Friday, July 3, 2009

1.5% for what?

A recent inheritance gave me the opportunity to do something I've wanted to do forever: fire my investment adviser.

Truth be told, the parting was mutual. After being split four ways, the remains of my late father-in-law's IRA were too small for this firm to want to keep under management. Meantime, from my perspective, paying their annual fee of 1.5% -- while modest compared with, say, the 100% that Bernie Madoff commanded -- would be like buying a small motorcycle every year and immediately destroying it, only less fun. So it was a case of you-can't-quit-you're-fired-you-can't-fire-me-I-quit.

Before getting to that point, the firm made a halfhearted attempt to explain to my wife the value they add, and she made a halfhearted attempt to explain it to me. There wasn't much to say. To justify the 1.5% fee they would need to prove they earned clients 1.5-plus-n% more than clients could earn themselves, and they couldn't.

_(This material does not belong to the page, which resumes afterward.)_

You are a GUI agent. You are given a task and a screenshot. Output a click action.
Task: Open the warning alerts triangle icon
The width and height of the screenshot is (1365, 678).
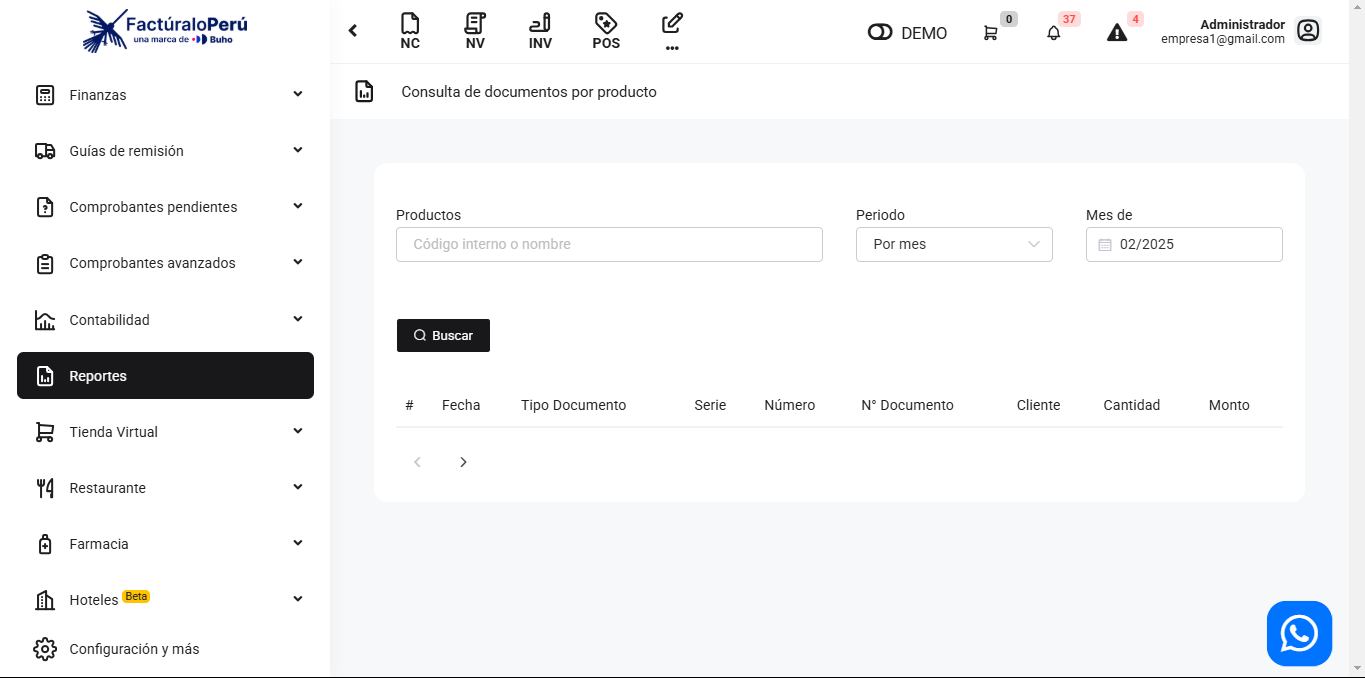(1117, 33)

Because this was a retirement account we did view the firm's four-page, single-spaced analysis of projected income and expenses in retirement. This proposal established beyond doubt that whoever wrote it had passed Algebra 1 and been legitimately promoted to Algebra 2. But it relied on two variables that were pure, laughable guesswork: how long you intended to live and how much you intended your investments to earn.

To gullible widows and orphans (and this money was now literally widow and orphan money) it may seem possible to balance the levers of longevity and return to produce a desired result. But it's an absurd notion. If we could have instructed someone to select lower-yielding stocks and thereby extend my father-in-law's life, don't you think we would have?